ALTERNATIVAS PARA A CHAPA
Rollemberg já foi uma vez candidato a governador, em 2002, quando ajudou a levar Joaquim Roriz para o segundo turno – contra o atual deputado Geraldo Magela, hoje indicado pelo PT para uma das vagas majoritárias. "Daquela vez", admite Rollemberg, "foi uma decisão pessoal, efeito inclusive da pressão
feita pelo presidenciável Anthony Garotinho, que precisava de um palanque em Brasília. Agora, o jogo é outro. Não só o partido como seus eleitores vêm cobrando uma nova candidatura. O PSB pode, nesse rumo, pleitear o Senado, senão o governo, embora Rollemberg reconheça que já estão colocdos nomes com legitimidade para isso.
FANTASIA
Em tempo: Rodrigo Rollemberg manteve conversações com o ex-governador Joaquim Roriz no mês passado, mas não voltou a se encontrar com ele antes de sua viagem à Europa e aos Estados Unidos. Ele diz que é "pura fantasia" a idéia de uma chapa em que seria candidato a governador com a deputada Jaqueline Roriz como vice.
PPS NEGOCIA ALIANÇAS
O presidente regional do PPS, Cláudio Abrantes (foto), assumiu há menos de duas semanas mas já tem um objetivo imediato. Quer iniciar as conversações para a formação de coalizões partidárias para as eleições deste ano. Revela que tem duas preferências: quer iniciar as negociações com PDT e PSB.
COMPLICADOR
As negociações de Abrantes já se iniciam com um complicador. Os três partidos têm candidatos preferenciais a deputado federal. O PDT quer eleger José Antônio Reguffe. Rodrigo Rollemberg, do PSB, e Augusto Carvalho, do PPS, são candidatos naturais à reeleição. A encrenca está em que dificilmente a aliança terá votos suficientes para eleger três deputados federais.
ABERRAÇÃO E MEMÓRIA
Escreve o leitor Adamastor Corrêa, residente no Lago Sul. Quer manifestar seu apoio à nota em que se lembrava da aberração representada pelo monte de entulho que, instalada na QL 14, até hoje agride os moradores do bairro. Diz Adamastor que gostou da recordação, pois ele mesmo sempre se lembra do autor da monstruosidade, Dickran Berberian. Todas as manhãs, sempre que passa por lá. Não exatamente para lhe pedir as bênçãos do céu.
BARRACO DESFEITO
O que as autoridades não fizeram, a natureza fez. As chuvas do final de semana, acompanhadas por ventos fortes, desmontaram parte das barracas montadas por pretensos índios diante do Ministério da Justiça, em um protesto contra a reestruturação da Funai. Surpresa: não tinha nada, nem ninguém dentro. Fica apenas o mistério sobre as razões que impediram de se retirar a aberração que enfeiava o mais importante espaço cívico do país se não abrigava coisa alguma.
LEQUE PARTIDÁRIO
O deputado Laerte Bessa passou a apostar em um bom desempenho eleitoral da chapa do PSC nas eleições proporcionais, tanto para a Câmara dos Deputados quanto para a Câmara Legislativa. Até a crise desencadeada pelas investigações da Polícia Federal, estava complicado para os rorizistas conseguirem o quociente eleitoral.

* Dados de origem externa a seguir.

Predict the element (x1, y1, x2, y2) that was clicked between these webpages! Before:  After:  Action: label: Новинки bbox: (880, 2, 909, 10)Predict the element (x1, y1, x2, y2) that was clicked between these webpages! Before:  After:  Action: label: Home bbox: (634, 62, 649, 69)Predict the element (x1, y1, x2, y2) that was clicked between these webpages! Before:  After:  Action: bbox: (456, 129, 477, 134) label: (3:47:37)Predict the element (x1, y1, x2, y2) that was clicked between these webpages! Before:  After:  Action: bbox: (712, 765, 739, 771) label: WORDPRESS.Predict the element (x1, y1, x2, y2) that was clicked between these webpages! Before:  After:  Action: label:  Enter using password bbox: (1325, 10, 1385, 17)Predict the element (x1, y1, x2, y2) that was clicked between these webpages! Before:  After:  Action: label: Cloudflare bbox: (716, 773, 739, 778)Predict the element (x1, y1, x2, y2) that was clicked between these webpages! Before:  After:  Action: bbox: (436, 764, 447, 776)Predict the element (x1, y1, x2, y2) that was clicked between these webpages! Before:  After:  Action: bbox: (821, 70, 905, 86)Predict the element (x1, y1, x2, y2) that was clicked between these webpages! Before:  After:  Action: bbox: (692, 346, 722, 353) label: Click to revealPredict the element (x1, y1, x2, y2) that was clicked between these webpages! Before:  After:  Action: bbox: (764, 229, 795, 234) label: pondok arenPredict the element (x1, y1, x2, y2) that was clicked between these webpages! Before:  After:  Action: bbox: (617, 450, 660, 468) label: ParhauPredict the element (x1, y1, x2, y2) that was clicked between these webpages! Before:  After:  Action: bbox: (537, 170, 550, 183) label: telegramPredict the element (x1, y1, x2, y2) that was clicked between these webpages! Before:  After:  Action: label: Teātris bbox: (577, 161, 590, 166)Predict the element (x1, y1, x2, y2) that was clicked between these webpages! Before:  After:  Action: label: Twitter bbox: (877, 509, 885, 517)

Afinal, o PSC concorreria praticamente sozinho, enquanto o DEM serviria de pólo para uma coligação ampla.
A própria reeleição de Bessa estaria ameaçada, até por falta de companheiros de chapa. O quadro, diz o deputado, mudou. Ele já conta com uma coligação
bem mais forte, englobando não só o PSC, mas também o PSDB – que assim asseguraria um palanque para o governador José Serra – e uma fieira de partidos menores, caso do PMN.
TRÊS OPÇÕES
Bessa acredita que o DEM manterá, apesar do desmanche, uma candidatura a governador e uma aliança para disputar as eleições proporcionais. "Assim,
haverá três coligações: a do PT, a nossa e a do DEM", diz o deputado. Pelo jeito, ele não acredita muito em uma segunda coligação das esquerdas.